In a world where maintaining social distance and wearing masks is of utmost importance, a virtual clinical trial is becoming the future reality of conventional clinical trials. A true virtual clinical trial would be minimal or zero involvement of physical sites or face to face interaction with the patients. A more realistic approach that has been frequently used are Hybrid trials. Hybrid trials focus on a patient-facing technology which includes direct patient interaction by personal interviews.
The trendline of virtual clinical trials suggests virtual components such as mobile technology, web-based patient diaries, and wearable technologies. There is a dire need to deliver a better patient experience, which is why virtual clinical trials are being intensely focused upon. According to a research article, it was found that the use of patient-facing technologies helped widen the pool of trial participants, increase retention, and generate a better quality of data. Patient safety monitoring, elimination of second-hand data sources, patient literacy of the study, diagnostic methods and tools, were improved using these technologies.
Experts propose a chain of advantages that have emerged from the restructuring of virtual clinical trials or hybrid clinical trials and would continue to develop in the future. Now, with reduced human-to-human interaction as a result of the pandemic, it’s essential to widen the pool of eligible patients through better digital patient recruitment strategies using virtual trials. However, it must be kept in mind to share all the relevant information regarding the consent forms, study duration, and procedures involved, which can be done virtually.
Virtual clinical trials are also compliant with the 3D-Modelling. VCTs, also known as in–silico imaging trials provides an alternative to efficiently evaluate medical imaging technologies virtually.VCTs continue to widen their scope in, in-silico reproductions of medical examination like 2D-3D X-ray breast imaging, equipped with digital models of patient stimulated devices. This upgraded model is designed to provide clinically sufficient data with fewer execution times, minimal costs related to clinical trials, and ethical issues associated with radiation-induced risks.
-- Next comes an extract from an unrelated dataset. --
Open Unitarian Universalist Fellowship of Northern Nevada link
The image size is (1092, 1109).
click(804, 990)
However, the most frequent question asked remains, as to what are the prerequisites for the industry to effectively realize the potential of virtual clinical trials. COVID-19 has helped to change the conventional approach of clinical trials. Although there are a lot of advancements in this field, a concerted effort should be made in standardizing the data models to carry out real-time, cost-effective, and efficient virtual clinical trials in the upcoming future.